Ad Trackers: Online Is Up, No It's Down, No It's Up
Both Nielsen and TNS MI are highly respected research organizations, whose data are used by major marketers, ad agencies, media operators and other important stakeholders like Wall Street analysts, industry consultants, and yes, even the press, to assess the overall vitality of the advertising marketplace, and the specific media, brands and companies within it.
Part of the reason for the variance, says eMarketer analyst David Hallerman is semantics, and that the ad trackers may be including different things in their online display ad estimates.
"In summary, the difference is mainly definitional," he said.
"Nielsen measures only CPM-priced ads," Hallerman explained. "No performance-based sales, such as CPC (cost-per-click). And, as you know, performance-based display ad sales are key for ad networks and ad exchanges."
As a result, Hallerman said Nielsen might be underestimating the online display advertising marketplace more than TNS MI, which includes all display-related advertising revenues from a consistent base of Web sites.
One indication that Nielsen may have made a methodological or sample change is that when it released its first quarter ad spending figures I did not break out estimates for the Internet. Historically, when Nielsen's Monitor-Plus division withholds a category for a period of time, it indicates some kind of methodological adjustment.

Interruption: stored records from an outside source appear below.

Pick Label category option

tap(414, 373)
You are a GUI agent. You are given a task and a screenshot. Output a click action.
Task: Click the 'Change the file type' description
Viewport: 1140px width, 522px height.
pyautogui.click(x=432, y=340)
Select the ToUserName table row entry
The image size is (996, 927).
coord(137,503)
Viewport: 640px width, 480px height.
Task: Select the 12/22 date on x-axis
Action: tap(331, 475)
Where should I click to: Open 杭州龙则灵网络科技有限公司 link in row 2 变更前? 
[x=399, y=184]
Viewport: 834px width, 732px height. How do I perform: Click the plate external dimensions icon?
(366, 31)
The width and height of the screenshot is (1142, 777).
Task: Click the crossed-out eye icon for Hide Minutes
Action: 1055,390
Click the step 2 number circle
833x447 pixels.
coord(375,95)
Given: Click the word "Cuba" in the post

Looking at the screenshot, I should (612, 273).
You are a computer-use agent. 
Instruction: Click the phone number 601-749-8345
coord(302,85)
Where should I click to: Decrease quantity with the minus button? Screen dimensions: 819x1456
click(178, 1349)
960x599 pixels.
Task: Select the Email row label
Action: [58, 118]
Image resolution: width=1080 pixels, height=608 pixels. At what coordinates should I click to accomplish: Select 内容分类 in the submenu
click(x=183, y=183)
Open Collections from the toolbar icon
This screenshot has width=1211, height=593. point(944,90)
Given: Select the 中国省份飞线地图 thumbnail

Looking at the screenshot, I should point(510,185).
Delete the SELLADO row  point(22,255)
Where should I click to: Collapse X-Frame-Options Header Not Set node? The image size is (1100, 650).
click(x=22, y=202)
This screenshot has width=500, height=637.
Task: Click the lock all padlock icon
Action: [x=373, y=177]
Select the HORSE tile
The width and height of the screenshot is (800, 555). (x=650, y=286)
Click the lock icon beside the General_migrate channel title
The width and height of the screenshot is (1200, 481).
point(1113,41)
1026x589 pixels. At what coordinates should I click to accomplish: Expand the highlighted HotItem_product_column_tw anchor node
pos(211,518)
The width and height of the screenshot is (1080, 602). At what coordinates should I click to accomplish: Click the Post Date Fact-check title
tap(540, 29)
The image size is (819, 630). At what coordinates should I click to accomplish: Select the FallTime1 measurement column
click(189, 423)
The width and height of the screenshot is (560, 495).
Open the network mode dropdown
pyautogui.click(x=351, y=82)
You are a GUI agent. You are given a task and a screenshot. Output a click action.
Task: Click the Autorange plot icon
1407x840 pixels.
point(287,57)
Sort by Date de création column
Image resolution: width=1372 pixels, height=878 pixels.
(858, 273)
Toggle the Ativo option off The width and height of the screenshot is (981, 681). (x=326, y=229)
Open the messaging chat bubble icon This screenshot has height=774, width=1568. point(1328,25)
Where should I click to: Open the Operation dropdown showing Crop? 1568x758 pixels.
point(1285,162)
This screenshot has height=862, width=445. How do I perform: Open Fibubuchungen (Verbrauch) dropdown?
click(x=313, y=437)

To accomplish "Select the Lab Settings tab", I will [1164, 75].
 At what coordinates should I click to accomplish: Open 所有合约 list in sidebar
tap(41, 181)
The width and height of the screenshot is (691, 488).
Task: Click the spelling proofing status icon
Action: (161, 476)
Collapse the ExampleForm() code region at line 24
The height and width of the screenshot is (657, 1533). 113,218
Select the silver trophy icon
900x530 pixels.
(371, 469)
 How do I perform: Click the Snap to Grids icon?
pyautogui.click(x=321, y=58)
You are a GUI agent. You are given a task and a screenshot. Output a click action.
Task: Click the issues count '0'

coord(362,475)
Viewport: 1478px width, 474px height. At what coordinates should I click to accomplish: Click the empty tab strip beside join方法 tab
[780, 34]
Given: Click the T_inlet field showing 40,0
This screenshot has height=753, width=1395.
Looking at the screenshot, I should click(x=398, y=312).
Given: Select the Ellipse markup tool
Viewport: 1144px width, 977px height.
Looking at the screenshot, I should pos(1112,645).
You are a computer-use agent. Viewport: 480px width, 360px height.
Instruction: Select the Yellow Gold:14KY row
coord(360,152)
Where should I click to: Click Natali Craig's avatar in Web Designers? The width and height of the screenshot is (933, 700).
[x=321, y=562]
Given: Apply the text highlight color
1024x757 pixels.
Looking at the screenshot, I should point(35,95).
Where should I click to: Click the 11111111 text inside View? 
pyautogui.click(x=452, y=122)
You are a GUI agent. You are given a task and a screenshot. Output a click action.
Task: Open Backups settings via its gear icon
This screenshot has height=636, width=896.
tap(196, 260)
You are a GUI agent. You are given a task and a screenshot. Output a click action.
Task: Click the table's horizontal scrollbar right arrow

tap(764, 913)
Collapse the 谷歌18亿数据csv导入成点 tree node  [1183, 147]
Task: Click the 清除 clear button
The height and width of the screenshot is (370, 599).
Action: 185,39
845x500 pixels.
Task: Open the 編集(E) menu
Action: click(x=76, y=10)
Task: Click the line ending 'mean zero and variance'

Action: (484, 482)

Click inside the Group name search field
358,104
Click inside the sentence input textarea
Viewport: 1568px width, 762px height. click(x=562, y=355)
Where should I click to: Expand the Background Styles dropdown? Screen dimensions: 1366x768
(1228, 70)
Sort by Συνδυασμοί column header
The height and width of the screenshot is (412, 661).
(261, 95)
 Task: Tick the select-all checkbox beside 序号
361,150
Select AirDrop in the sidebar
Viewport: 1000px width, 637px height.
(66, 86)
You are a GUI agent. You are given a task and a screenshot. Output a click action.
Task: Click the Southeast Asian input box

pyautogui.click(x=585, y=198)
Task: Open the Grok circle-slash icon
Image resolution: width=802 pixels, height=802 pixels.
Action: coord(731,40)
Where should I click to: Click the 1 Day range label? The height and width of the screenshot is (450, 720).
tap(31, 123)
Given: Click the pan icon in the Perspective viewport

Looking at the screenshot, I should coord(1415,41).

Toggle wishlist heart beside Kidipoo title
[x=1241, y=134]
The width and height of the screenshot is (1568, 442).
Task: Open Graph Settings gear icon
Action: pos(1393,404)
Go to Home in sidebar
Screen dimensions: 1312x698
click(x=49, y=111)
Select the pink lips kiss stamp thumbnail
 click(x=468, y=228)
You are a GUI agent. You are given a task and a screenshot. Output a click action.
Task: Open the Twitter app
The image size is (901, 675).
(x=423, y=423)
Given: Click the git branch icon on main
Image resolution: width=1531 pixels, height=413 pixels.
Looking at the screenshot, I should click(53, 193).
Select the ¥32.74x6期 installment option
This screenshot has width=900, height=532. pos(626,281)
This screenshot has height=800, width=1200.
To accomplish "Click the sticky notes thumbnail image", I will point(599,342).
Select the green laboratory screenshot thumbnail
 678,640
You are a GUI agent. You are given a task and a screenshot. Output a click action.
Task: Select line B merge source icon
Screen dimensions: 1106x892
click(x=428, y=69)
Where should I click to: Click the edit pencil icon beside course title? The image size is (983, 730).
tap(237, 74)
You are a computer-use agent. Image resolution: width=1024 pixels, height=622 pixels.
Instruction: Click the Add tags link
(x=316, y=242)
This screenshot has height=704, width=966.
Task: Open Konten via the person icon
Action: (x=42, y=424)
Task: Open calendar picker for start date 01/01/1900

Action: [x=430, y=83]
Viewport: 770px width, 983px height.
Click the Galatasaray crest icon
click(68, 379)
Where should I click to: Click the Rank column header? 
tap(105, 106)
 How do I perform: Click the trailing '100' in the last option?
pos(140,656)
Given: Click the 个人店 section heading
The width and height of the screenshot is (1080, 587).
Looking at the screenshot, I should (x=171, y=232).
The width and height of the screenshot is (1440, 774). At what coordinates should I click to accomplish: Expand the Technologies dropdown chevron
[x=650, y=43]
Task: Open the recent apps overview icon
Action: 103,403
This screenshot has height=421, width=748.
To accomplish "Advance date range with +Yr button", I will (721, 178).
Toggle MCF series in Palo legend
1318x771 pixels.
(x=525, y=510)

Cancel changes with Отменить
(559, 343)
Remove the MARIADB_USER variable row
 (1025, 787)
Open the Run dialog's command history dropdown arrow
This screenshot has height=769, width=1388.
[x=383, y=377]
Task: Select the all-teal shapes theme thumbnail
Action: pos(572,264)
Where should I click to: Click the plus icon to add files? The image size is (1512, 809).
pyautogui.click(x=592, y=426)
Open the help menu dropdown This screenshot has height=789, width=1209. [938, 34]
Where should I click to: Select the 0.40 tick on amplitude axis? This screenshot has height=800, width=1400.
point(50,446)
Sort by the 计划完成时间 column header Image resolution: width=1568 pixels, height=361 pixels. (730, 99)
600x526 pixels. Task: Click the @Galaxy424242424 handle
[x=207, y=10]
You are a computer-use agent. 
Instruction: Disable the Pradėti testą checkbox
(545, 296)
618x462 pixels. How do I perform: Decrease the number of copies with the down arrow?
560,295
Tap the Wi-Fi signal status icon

Meanwhile, eMarketers' own estimates, which aggregate a wide variety of industry sources and typically adjust to the base of the Interactive Advertising Bureau's and PricewaterhouseCoopers quarterly online advertising reports, also shows the rate of the medium's growth slowing, but not as much as TNS MI's, or Nielsen's data would indicate.
During a presentation at MediaPost's OMMA Expo last week, eMarketer CEO Geoff Ramsey held firm to relatively optimistic growth estimates for online ad spending despite the broader economic meltdown that has been occurring in the U.S. economy. He said online ad spending would continue to rise at double-digit rates - albeit more moderate ones - even though overall media spending was growing stagnant or declining.
That said, eMarketer already has trimmed its forecast for online spending twice from $27.5 billion to $24.9 billion. It has also lowered its estimate for social media to $1.4 billion and revised downward its estimate for online video from more than $1 billion to $505 million (partly as a result of applying a different methodology to the category). And that was before the financial cataclysms of the last week, including the government bailouts of Fannie Mae, Freddie Mac and American International Group and the collapse of Lehman Bros. and sale of Merrill Lynch to Bank of America.